Mythologisch entspricht die »Grosse Mutter« dem grossen Kreislauf. Es ist das Tod - Wiedergeburt - Motiv, die ewige Rückkehr. Der »Himmels Vater« ist die Suche, die Reise von der Unberührtheit zur Erfahrung, von der Dunkelheit zum Licht, von der Heimat zum Horizont. Beide Zyklen müssen beachtet werden.

Anfang Dezember war ich für ein Seminar in einem kleinen Dorf im Oberallgäu. Beim Frühstück erzählte mir der Wirt der Pension von einem grossen Ereignis, das diesen Tag stattfinden würde. Ein junger Mann, Zimmermannsgeselle, kam von seiner Walz (die traditionelle Wanderschaft der Handwerksgesellen) nach Hause zurück. Das es so was noch gibt? - dachte ich und freute mich riesig zugleich.

Es stand sogar im Wochenblatt. Erinnerungen wurden wach, wie der junge 20-jährige Held, Andreas, vor 3½ Jahren seine Reise begann. Er hatte einige Auseinandersetzungen mit seinem Vater und wollte schliesslich nur noch weg. Seine Mutter hatte viel geweint, musste sie doch ihren Sohn loslassen.

Wenn Du auf diese Wanderschaft gehst, wird sie mindestens 3 Jahre und 1 Tag dauern. Du musst mindestens 50 km von zu Hause weg sein. Meist geht es durch ganz Europa. Für schlafen und reisen darfst du kein Geld ausgeben. Natürlich bist du ohne Mobiltelefon unterwegs. Du lebst von wenig Geld und nur von der Gastfreundschaft der Handwerker und ihrem Ehrenkodex. Du bist weg von der mütterlichen Wärme und natürlich wissen Deine Eltern nicht, wo Du Dich gerade aufhältst. Du wirst viel lernen, aber auch schlechte Erfahrungen machen. Winter können verdammt kalt sein. Wo findest Du Obdach, wenn es gießt wie aus Eimern? Kein Geld mehr in der Reisekasse, wo kommt das Essen her? Aber Du lernst auch, auf Dein Glück zu vertrauen. Nicht an allem zu verzweifeln. Das Leben so zu nehmen wie es kommt. Aus allem das Beste zu machen.

Andy hatte das ganze Dorf hinter sich, wie er loszog. Vom »Gasthof zum Kapitel« in der Mitte des Dorfes wurde er mit einer Blasmusikkapelle bis zum Ortsausgangsschild begleitet. Dann musste er allein weiter, immer zu Fuss!

**DATENAUSZUG**
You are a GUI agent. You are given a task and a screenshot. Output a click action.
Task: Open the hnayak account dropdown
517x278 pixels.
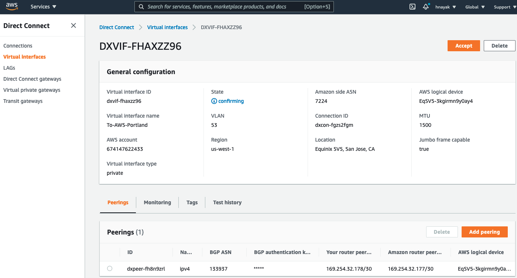(445, 7)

**AUFGABE A**
Welche Dinge lernt man laut dem Text über die Walz auf der Wanderschaft, beginnend mit dem Satz „Aber Du lernst auch, auf Dein Glück zu vertrauen.“ und in den Sätzen danach? Nenne alle.
**AUFGABE B**
Setze den Text über die Walz des Zimmermannsgesellen nach seinem letzten Satz fort.

**SCHRIFTLICHE ANTWORT A**
- auf das eigene Glück zu vertrauen
- nicht an allem zu verzweifeln
- das Leben so zu nehmen, wie es kommt
- aus allem das Beste zu machen

**SCHRIFTLICHE ANTWORT B**
Heute nun kam er heim, ein erwachsener Mann, und wieder war die Kapelle und das Dorf da, wartete am Ortseingang, bis Andreas auftauchte, begleitet von anderen Gesellen auf Wanderschaft, und wieder setzte die Musik ein, das Dorf hiess ihn wieder Willkommen, gemeinsam ging es mit der Musik zum Bauernhof, wo die Mutter schon ein grosses Fest vorbereitet hatte.

Ist das nicht wunderbar? Meine Augen füllen sich mit Tränen vor Respekt gegenüber diesem Menschen. Andreas hatte den Mut, das Unbekannte zu erforschen und seine eigenen Stärken zu finden. Rituale sind in unserer Zeit so selten geworden, dabei sind sie so wichtig, unersetzlich, wenn z.B. ein Junge zum Mann oder auch ein Mädchen zur Frau werden will. Gerade für einen Jungen ist es nicht einfach, eine gesunde Trennung vom Band mit der Mutter zu erreichen. Deswegen verhalten sich viele Männer noch heute wie Kinder, und ihre Partner üben häufig Mutterrollen aus. Aber der Junge muss diesen Schritt tun, wenn er Zugang zur männlichen Energie finden will, die Erfahrung machen möchte, dass er von dieser Energie getragen wird, in Berührung mit seiner eigenen Seele kommen will.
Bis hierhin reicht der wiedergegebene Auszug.